Is This the Key to a Happier Life?

Some things are within our power, while others are not. Within our power are opinion, motivation, desire, aversion, and, in a word, whatever is of our own doing; not within our power are our body, our property, reputation, office, and, in a word, whatever is not of our own doing. — Epictetus

What is the dichotomy of control?

At the core of Stoic philosophy there are many concepts that have immeasurable value. However, I believe the dichotomy of control to be the most important of them all. It is a simple framework that is effective in clearing the mind to focus your thoughts. The idea is to manage thinking patterns by gaining an understanding of the foundational concept of internal and external influences. The successful comprehension of the dichotomy of control provides you the opportunity transform your life.
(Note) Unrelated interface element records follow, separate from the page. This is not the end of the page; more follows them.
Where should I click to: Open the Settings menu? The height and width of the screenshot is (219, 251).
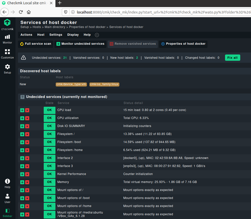[x=56, y=35]
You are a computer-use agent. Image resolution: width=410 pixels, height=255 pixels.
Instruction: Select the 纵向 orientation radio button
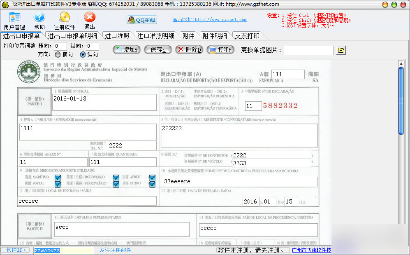(x=83, y=54)

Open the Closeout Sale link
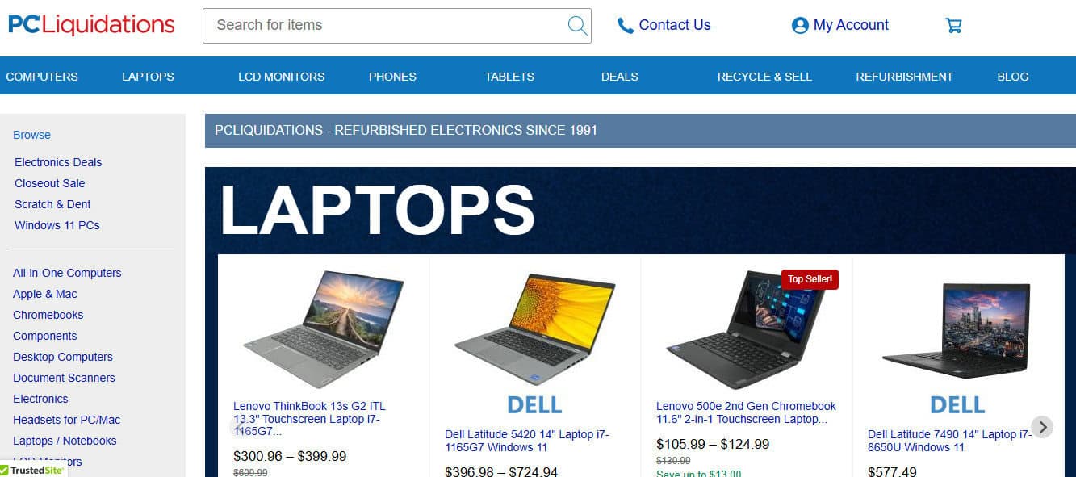pyautogui.click(x=49, y=183)
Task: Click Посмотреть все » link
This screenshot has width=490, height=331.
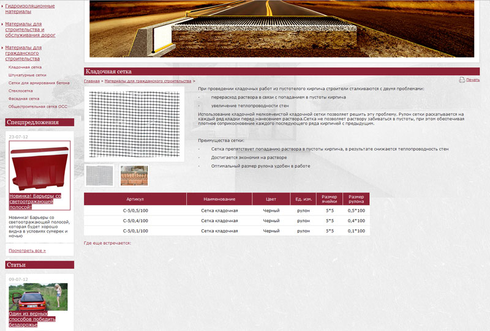Action: point(27,251)

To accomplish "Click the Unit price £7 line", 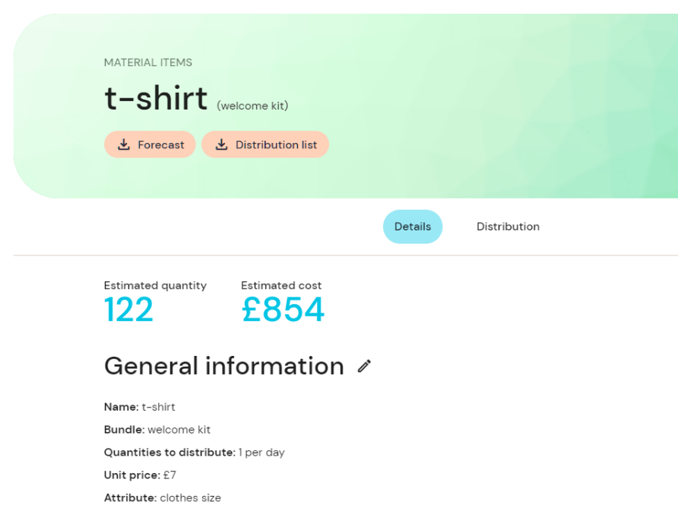I will 140,475.
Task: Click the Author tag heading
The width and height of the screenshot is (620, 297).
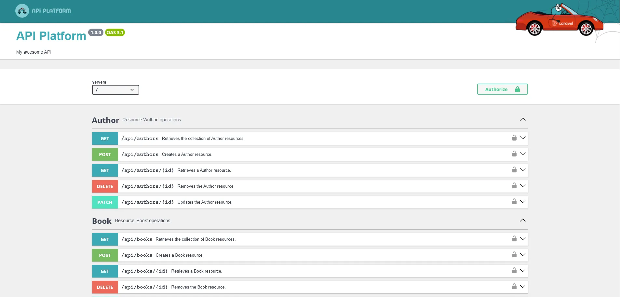Action: pyautogui.click(x=105, y=120)
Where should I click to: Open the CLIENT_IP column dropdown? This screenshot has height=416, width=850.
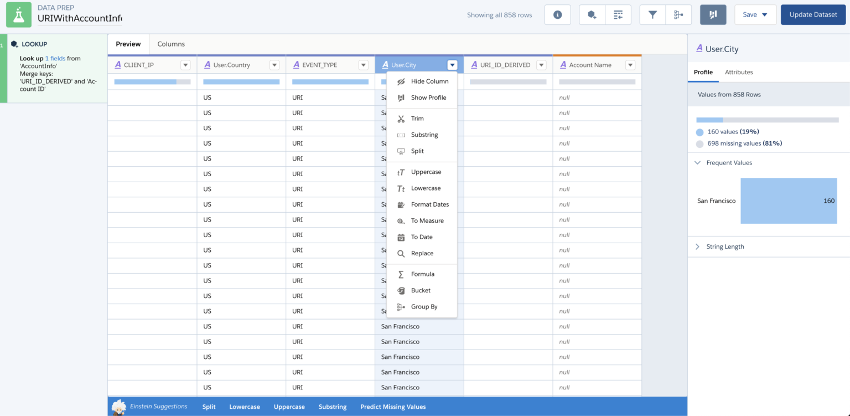[x=185, y=65]
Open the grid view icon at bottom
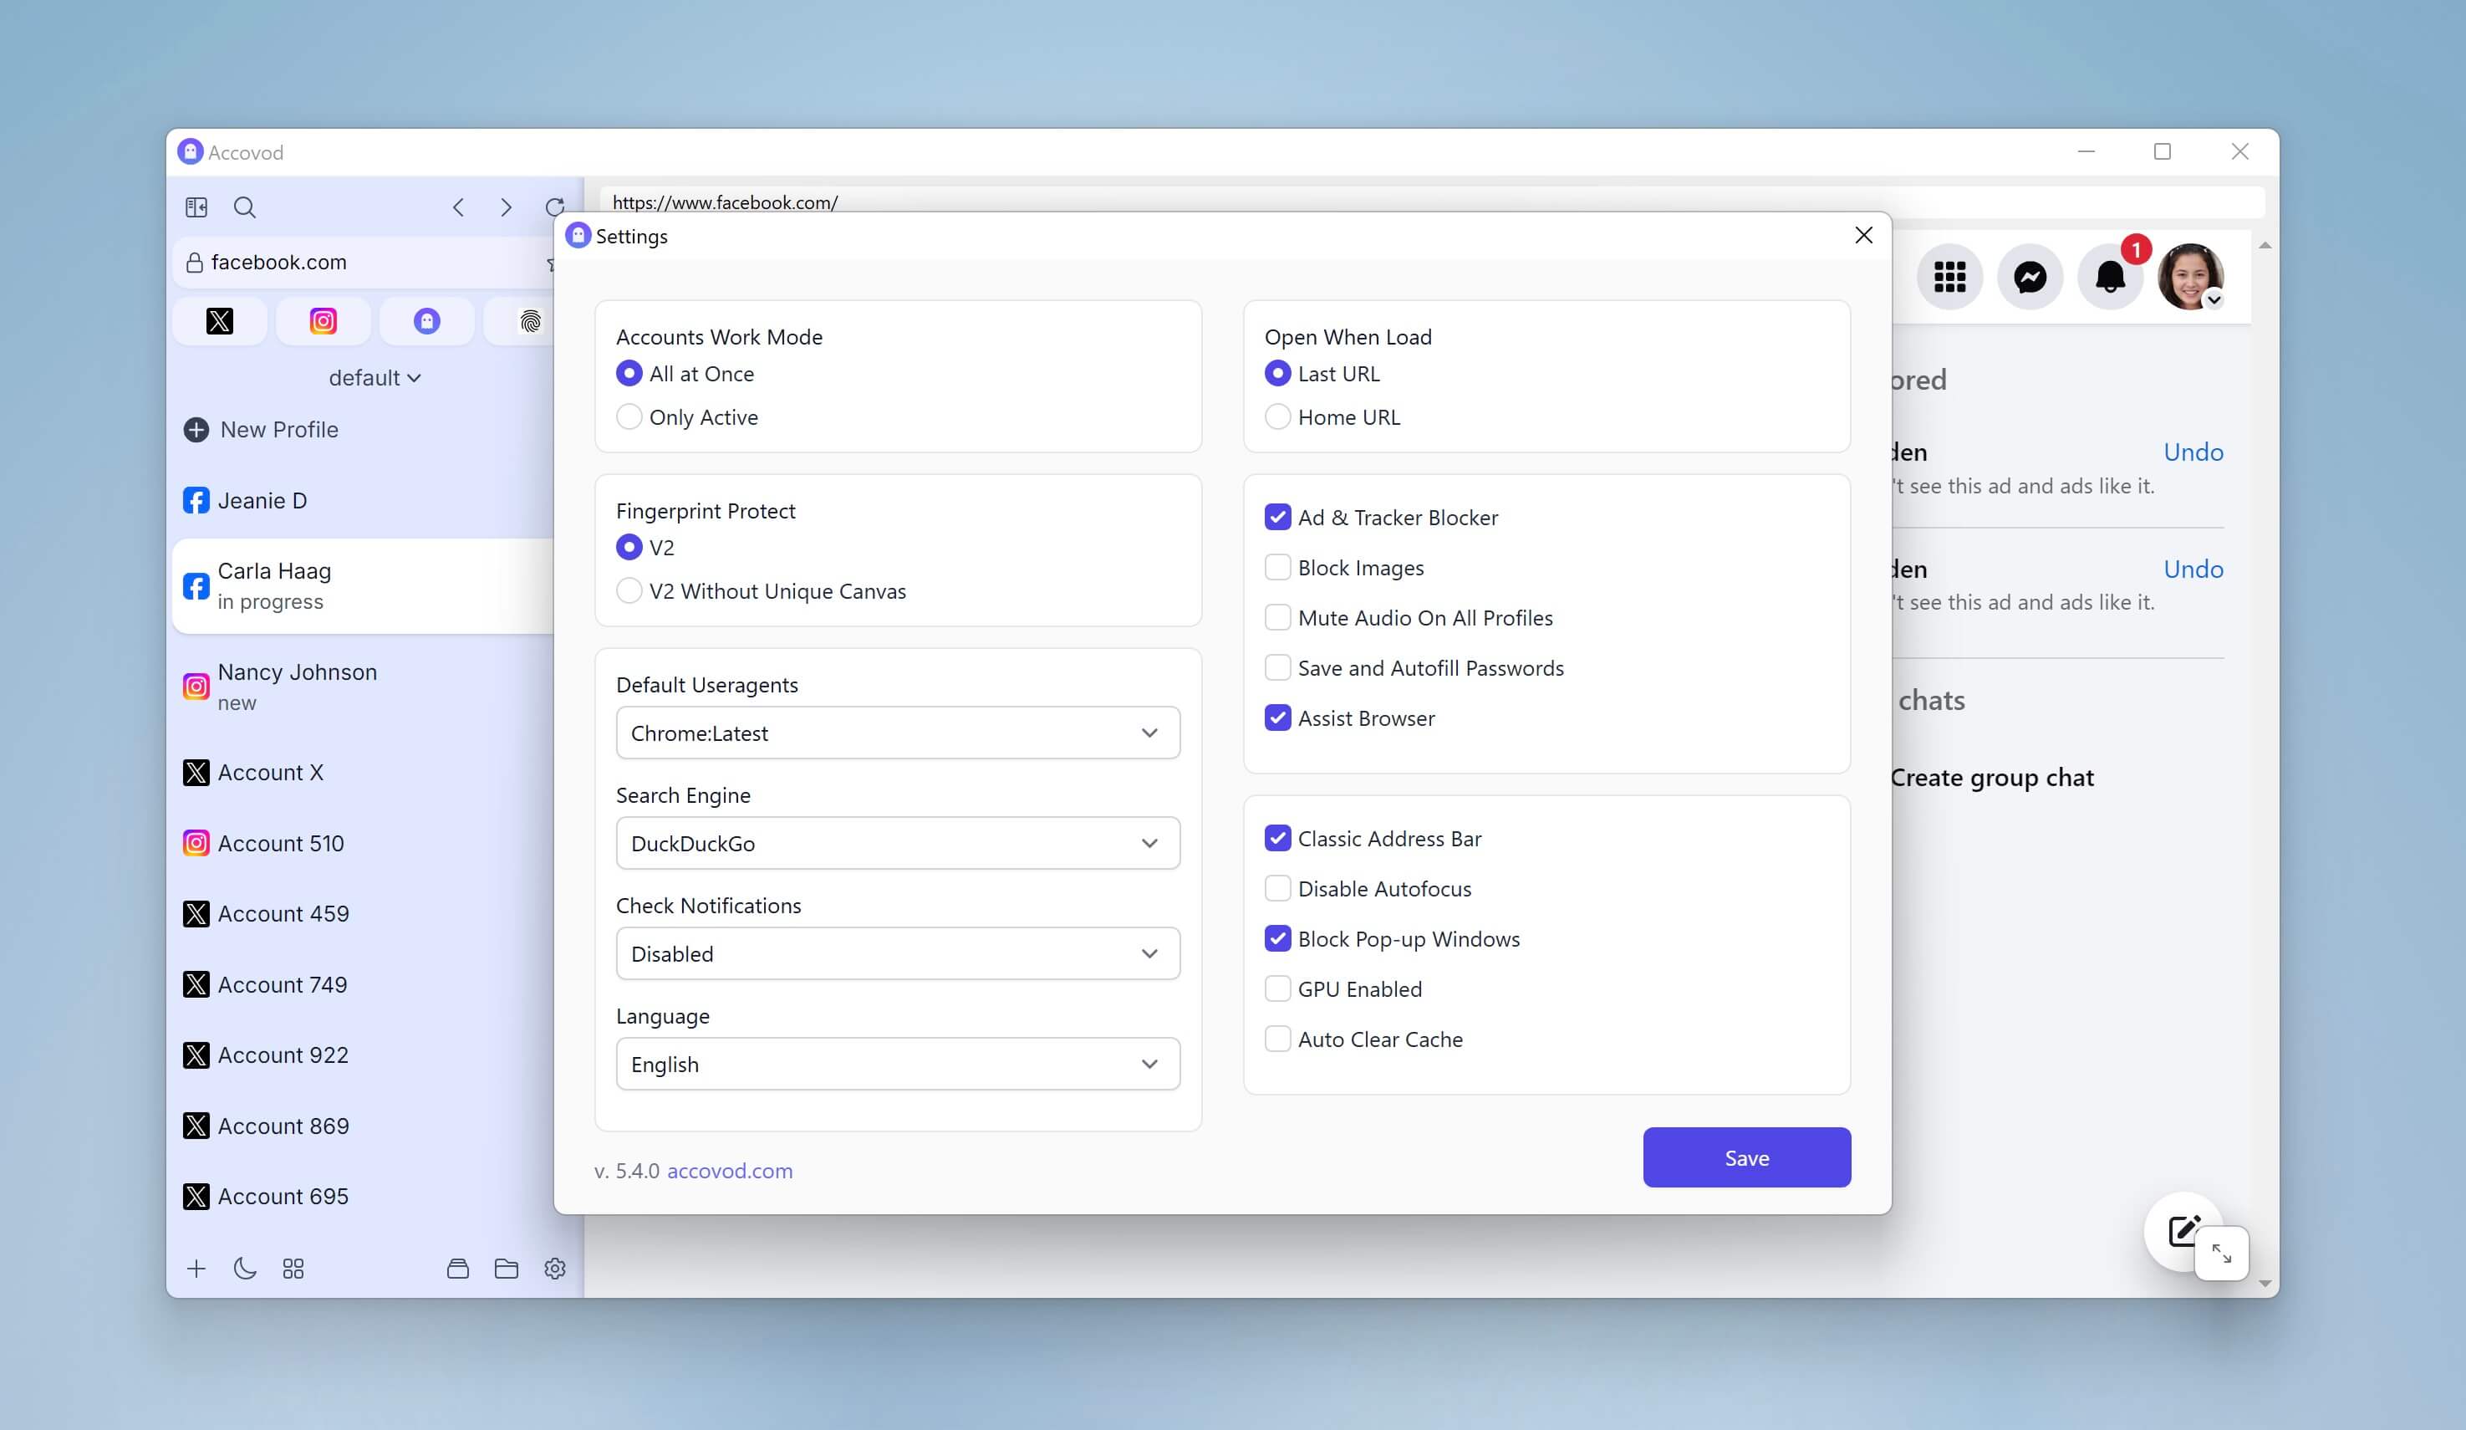The width and height of the screenshot is (2466, 1430). pos(293,1269)
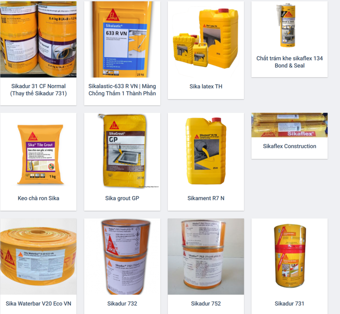Open 'Sikalastic-633 R VN | Màng Chống Thấm' link
Screen dimensions: 340x314
[122, 90]
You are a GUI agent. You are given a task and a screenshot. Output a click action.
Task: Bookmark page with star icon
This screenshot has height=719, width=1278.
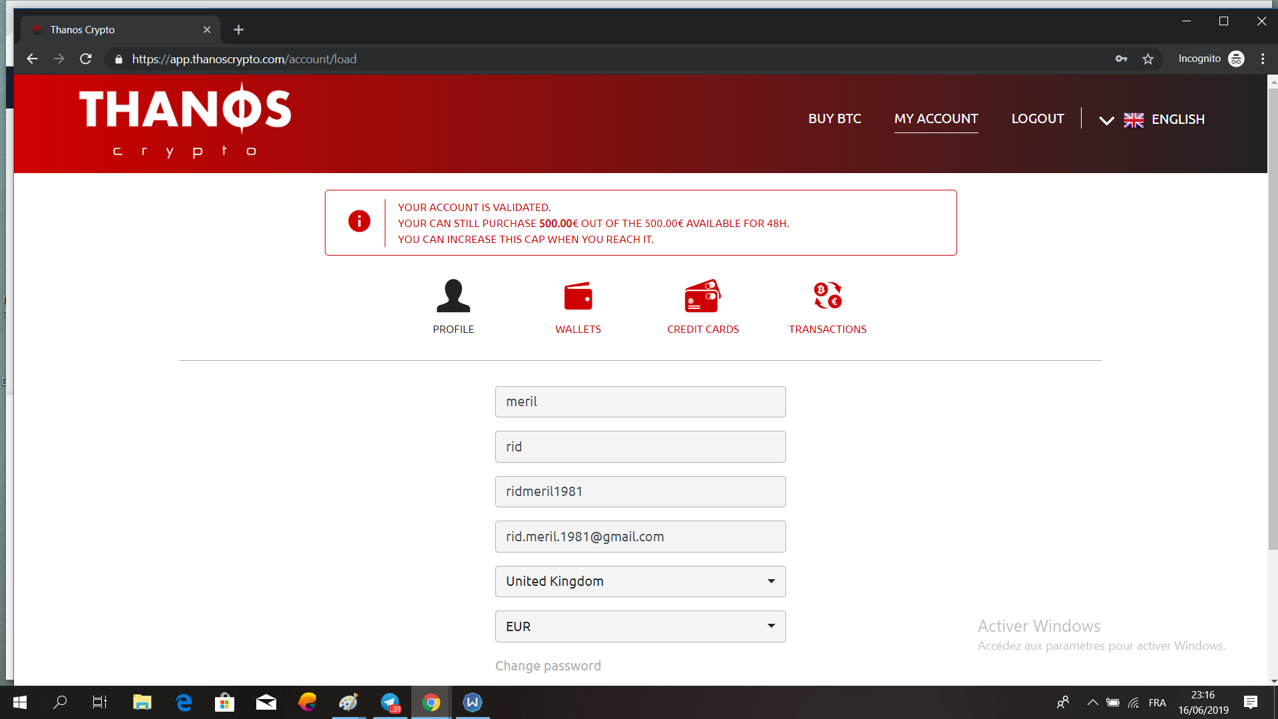pos(1148,59)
The whole idea can be demonstrated with the original stoic philosopher. Zeno of Citium, a wealthy merchant trader in the third century BCE, lost almost all of his possessions following a series of misfortunate events. After being shipwrecked, Zeno had every excuse available to react emotionally, yet, he did not. Instead he found himself in a book shop where he picked up a book and decided to pursue a new path, which ultimately led to his forming of one of the most practical philosophies today.

Many people do not react with such composure following misfortune. So why did Zeno make a conscious decision not to behave in any erratic way? He realised that there was no sense in becoming more upset about that which is outside his sphere of control.

Now, I agree that initially this sounds absurd. How can one not be upset or angry with the results of hard times and situations? Are we to numb our emotions in order to survive such circumstances? Simply, no.

Stoicism isn’t about the extermination of emotions but rather their domestication. The dichotomy of control is the foundation of this process.

Below is an example of how it is used today in various organisations such as Alcoholics Anonymous.

God, grant me the serenity to accept the things I cannot change,

Courage to change the things I can,

And wisdom to know the difference.

Another example is from the Jewish Philosopher Solomon ibn Gabirol who expressed the concept this way, “And they said: at the head of all understanding — is realising what is and what cannot be, and the consoling of what is not in our power to change.”

Even though the idea has traversed centuries and religions as a useful tool for better living, there are many who still view the idea as counter-productive. They confuse the use of reasoned choice and logic with being irresponsible, unattached and devoid of sentiment.

Given the confusion that can surround the stoic concept, it is prudent to break it down into clear and concise information. Let’s have a look and break it down.

What is inside my control?

It is easy to become mislead and believe we are in control of more than what we actually are. That which lies inside our control is:

  • our thoughts
  • our actions
  • our reactions
  • our choices

Are you surprised by what you see on this list? It seems quite short in comparison to what we believe we have power over. So, what isn’t in our control?

  • our health
  • our wealth
  • our reputation
  • outcome of events

Now, this may be confusing to the reader, however, let me explain. I once thought of this to be quite bizarre as I thought these were things we had control over. In this circumstance we must realise the difference between control and influence.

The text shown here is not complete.